Despite what the other idiot said if you have chickens you will have predators and if AIR can get in your pen they will eventually find a way in. Since you mention it ate the egg you left that points to racoon or possum and since you haven't caught it yet I'm thinking racoon. They are VERY difficult to trap; if you've caught them in a cage trap before you were lucky. Possums are pretty stupid and trapped easily. Usually once the offending animal is neutralized you are ok for a time. My chickens now roost at night in houses with floors and I close them up, but you still have to have ventilation so there are windows which are pretty high off the ground. It doesn't happen often, but there are times when a racoon gets in the house through one of those windows(may be once a year). The offending animal is neutralized and we have no more problems for a long time. My best defense has been my dog who barks at every noise!! Real carnage happens when I forget to close them up (which after one night of total losses I don't forget any more!!)

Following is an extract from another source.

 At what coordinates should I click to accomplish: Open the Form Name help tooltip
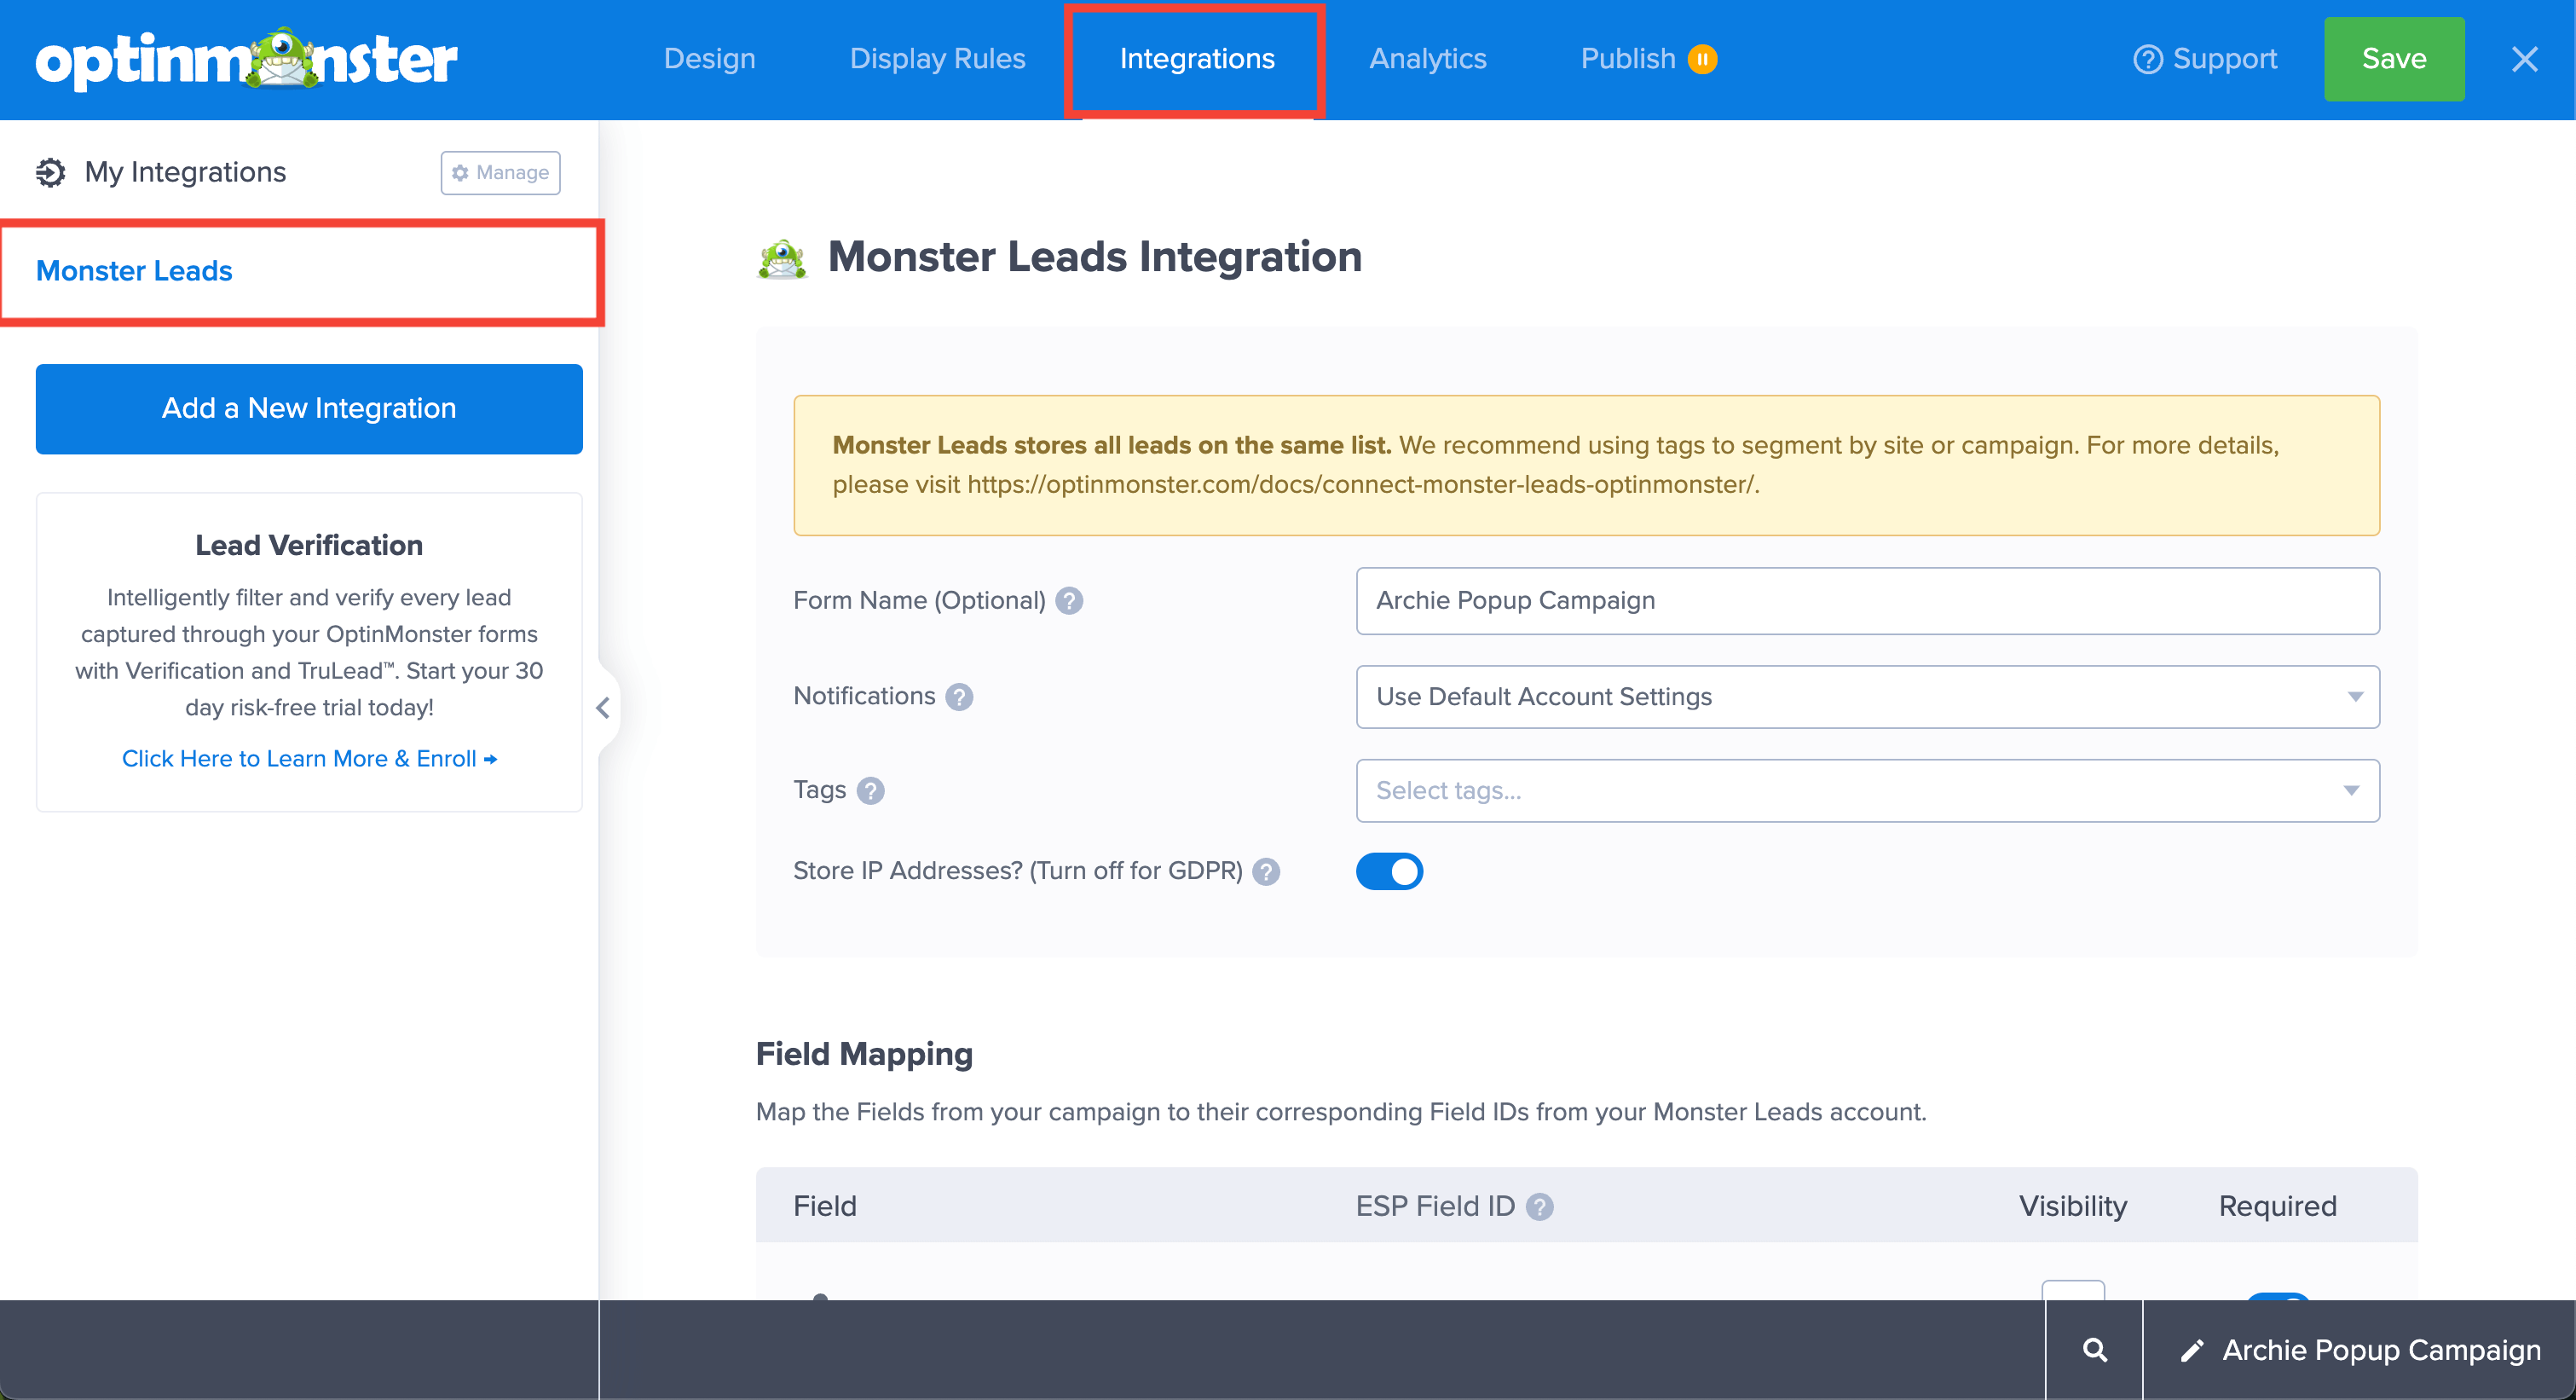click(1068, 601)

Can't believe DNR wants to know the animal BEFORE you trap it, LOL! Oh well..... I don't remember them asking me that...
I believe the reason the predator is no longer getting in (after eating the egg) is that it doesn't see/smell them in there at night? Why work at getting in if there isn't anything to get. I bet if I left them in at night that predator would get in again.
I am trying to predator-proof a 13'x26' pen with a roof. Not just an enclosed roosting area for them to sleep at night. I think the chickens do better roosting in open air Spring-Fall. So part of my problem is that the pen is so large that materials for hardware cloth alone can be high.

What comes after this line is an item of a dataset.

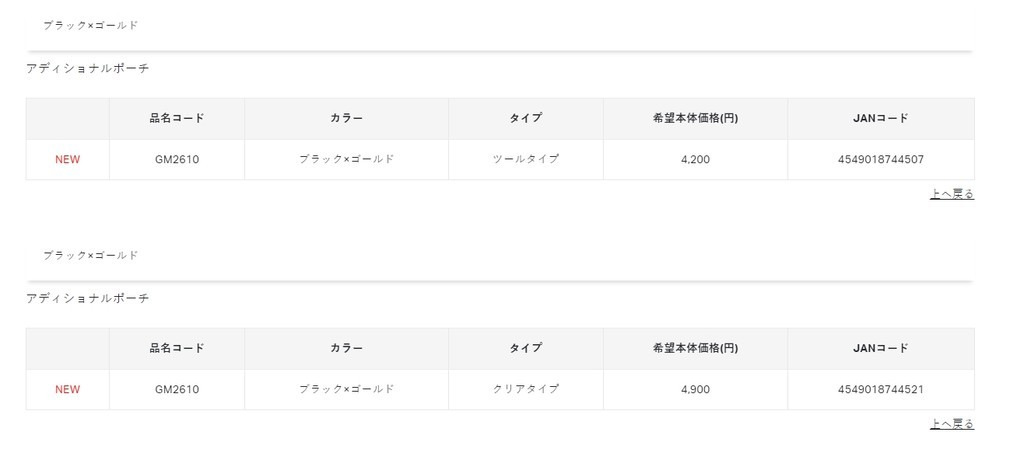Select the クリアタイプ type cell
Viewport: 1024px width, 453px height.
click(526, 389)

Hopefully soon I'll have the trail cam to SEE what is coming by. The fact that they want to KNOW what it is before I trap forces people to a) stay up all night waiting to see what it is, b) install a trail cam to see what it is, or (more likely) c) trap it then call to say they SAW a raccoon, all the while they have the raccoon in the trap, then they have to wait until the next day to say come get the raccoon? So the critter stays in a cage for potentially 2 days (or more) which is unfair to the critter (and probably illegal).
Only caught stray/feral cats the first 2 days then nothing. Stopped setting the traps. I don't want to LURE wild critters to my property by providing baited traps.